When you want to customize the code:

  • If you make app changes (in contoso_chat/) simply run azd deploy to redeploy the application to the previously provisioned backend. No additional re-provisioning or manual intervention steps required.
  • If you make resource changes (in infra/ folder) then run azd up to re-provision and redeploy the application. It should automatically pick up your prior configuration values from .azure/ and modify them.

Optional: Customize and redeploy the copilot

It’s time to build your own custom copilot. Here are some things you can explore, to try this out.

Remember for each of these options:

  • Use azd deploy to redeploy your application if you changed only the app code.
  • Use azd up to re-provision and redeploy application if you changed resource configuration.

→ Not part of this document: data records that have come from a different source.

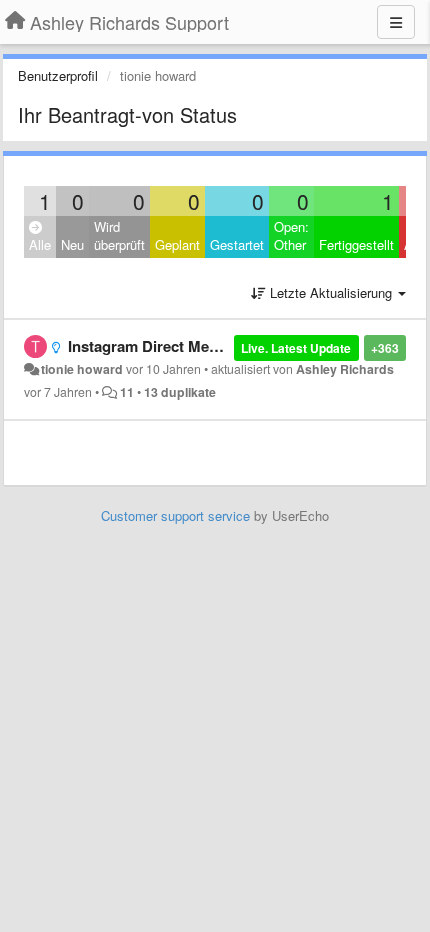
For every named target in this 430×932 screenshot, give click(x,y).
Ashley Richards (345, 369)
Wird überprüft (119, 236)
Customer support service (175, 515)
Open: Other (291, 236)
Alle (40, 244)
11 (127, 392)
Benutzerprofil (58, 75)
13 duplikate (180, 392)
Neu (72, 244)
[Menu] (396, 22)
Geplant (177, 244)
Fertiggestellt (356, 244)
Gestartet (237, 244)
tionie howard (82, 369)
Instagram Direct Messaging (166, 346)
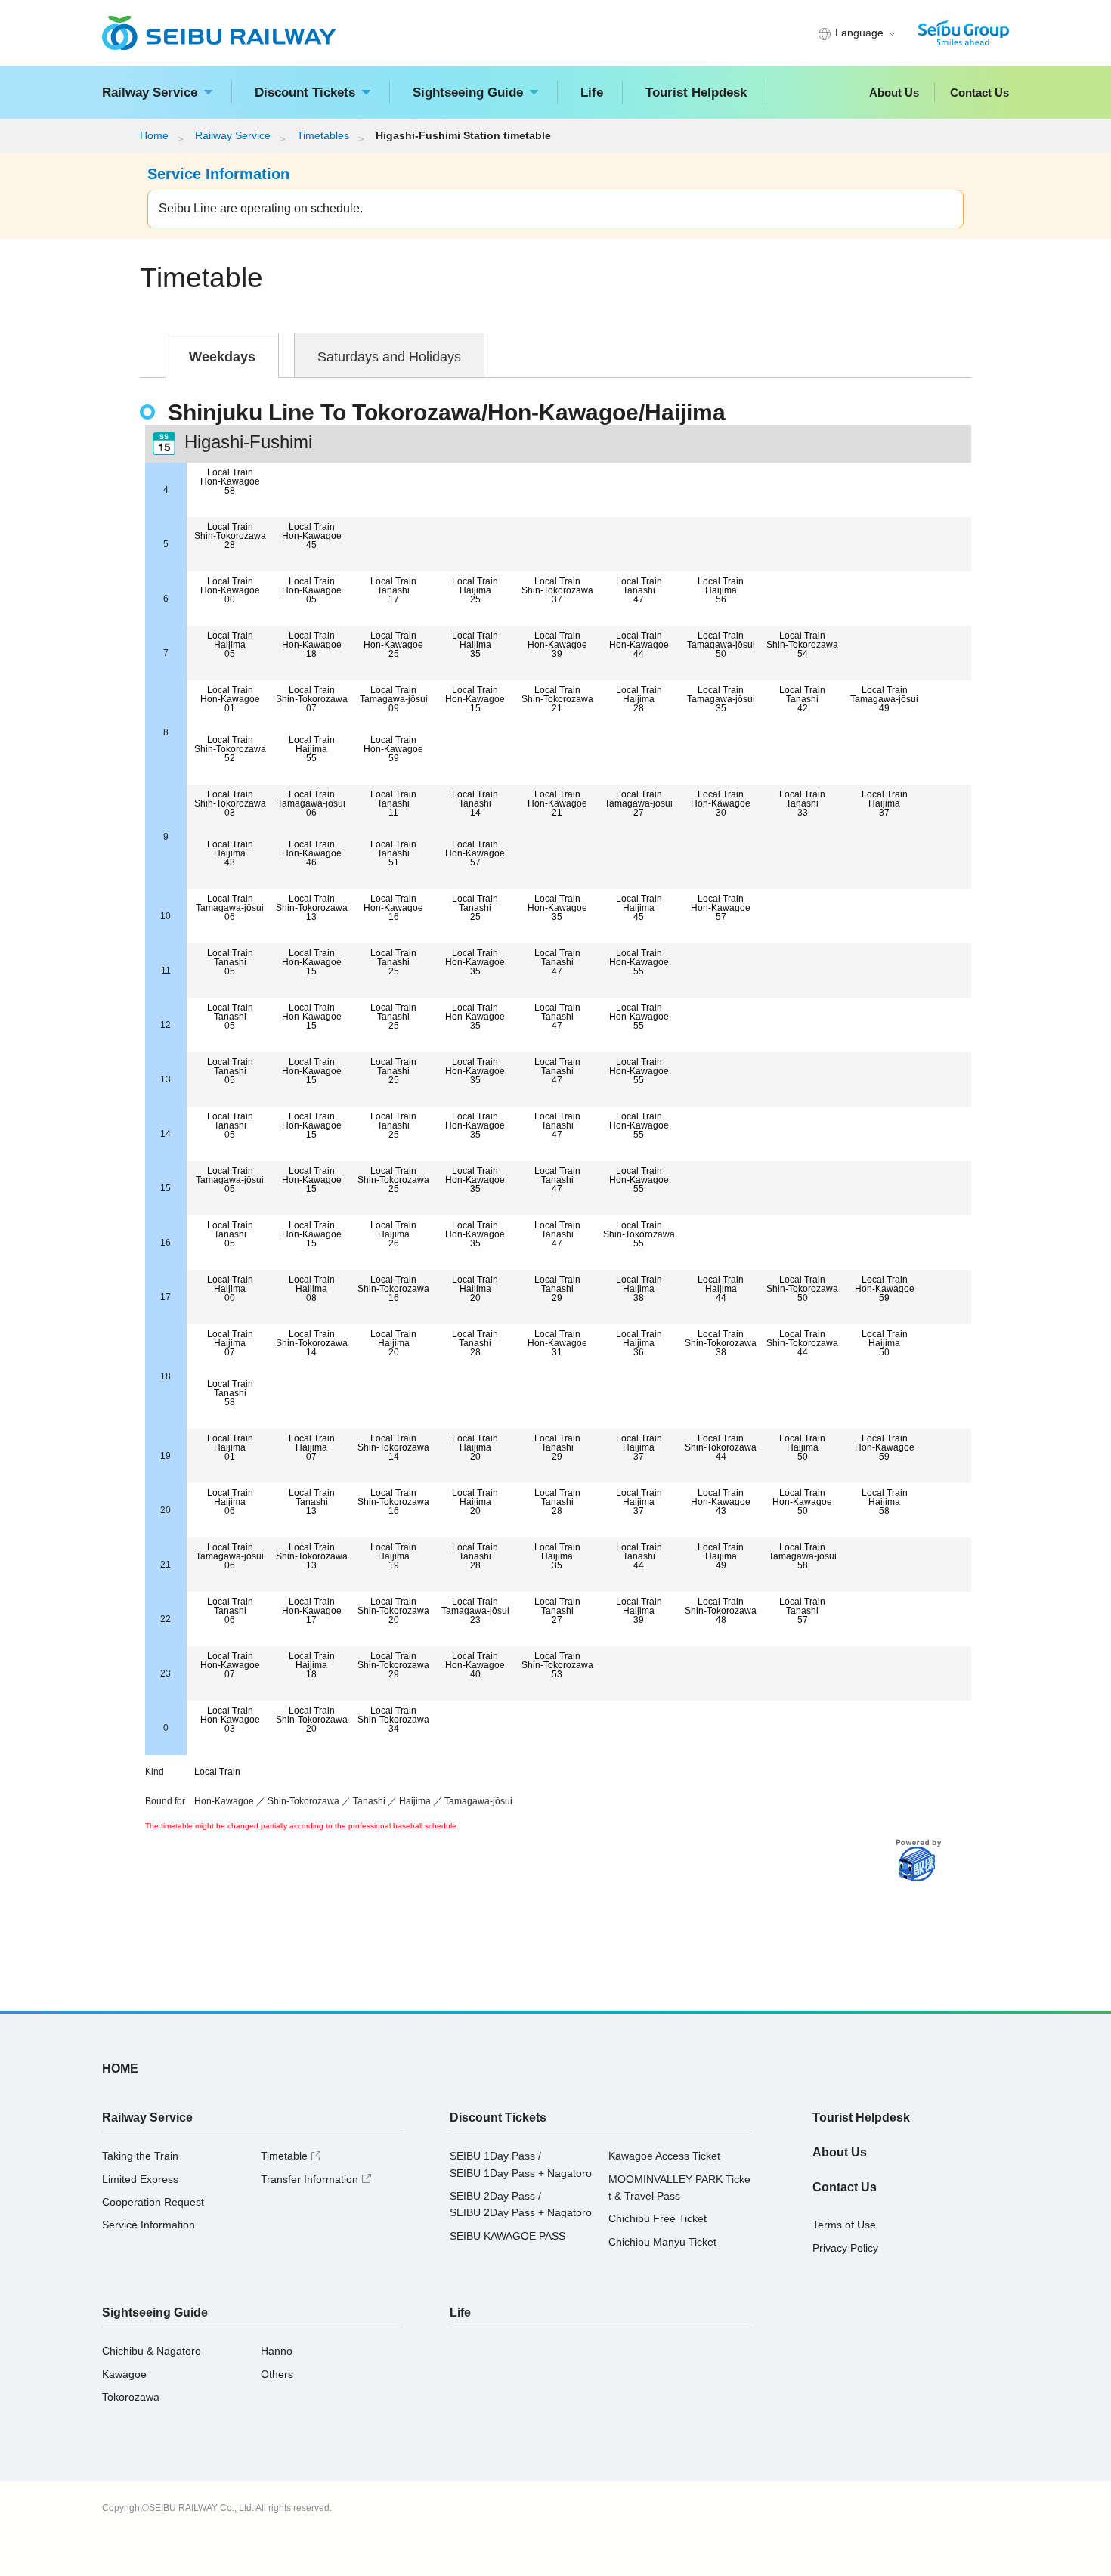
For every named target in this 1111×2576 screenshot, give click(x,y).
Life (591, 92)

Customize the customer and order history data

  1. Review the sample data under data/customer_info for a sense of the default schema.
  2. Explore the data/create-cosmos-db.ipynb notebook for a code-first approach to data updates.
  3. Modify the sample data and run the notebook to change the default Azure CosmosDB database.
  4. Redeploy the app. Try a test question to validate that new customer data is returned.

Customize the product catalog data

  1. Review the sample data under data/product_info/ for a sense of the default schema.
  2. Explore the create-azure-search.ipynb notebook for a code-first approach to index updates.
  3. Modify the sample data and run the notebook to change the default Azure AI Search indexes.
  4. Redeploy the app. Try a test question to validate that new product data is returned.

Customize the prompt template

  1. Review the contoso_chat/chat.prompty file for a sense of the default prompt template.
  2. Review the contoso_chat/chat.json to understand the sample data schema for testing.
  3. Modify the template (system message, safety, documentation or instructions).
  4. Modify the example data if needed.
  5. Use the Promptflow CLI to test the flow locally with the new prompt template.
  6. Install and use the Prompty extension to create a new prompt template from scratch.

Explore evaluation and pipeline automation

Replace the test dataset used to run the app evaluation pipeline through GitHub Actions with your own data. The test dataset is located in the data folder of the project, and it is in a .jsonl format.

  1. Replace the test dataset file with your own data.
  2. Then, run the evaluation pipeline by pushing the changes to the main branch of your forked repository.

    The evaluation pipeline will run automatically, and you can check the results in the GitHub Actions tab of your repository.

  3. You can customize the evaluation pipeline by modifying the evaluate.yaml file in the .github/workflows folder of the project and the evaluations_chat.py script in the evaluations folder.

Clean up and delete Azure resources

This project uses models and services (for example Azure AI Search) that can incur non-trivial costs if left running long-term. When you finish exploring this Azure AI AZD template, you should delete the resources you’ve created to avoid unnecessary Azure costs. You can do this by running the following command in the VS Code terminal:

azd down

This not only reverses the steps taken to provision and deploy the application, it also takes additional steps to purge resources that may otherwise be held in “soft delete” state, impacting your ability to reuse resource names or reclaim model quota. This command will prompt you about these actions during the shutdown - so make sure you respond correctly.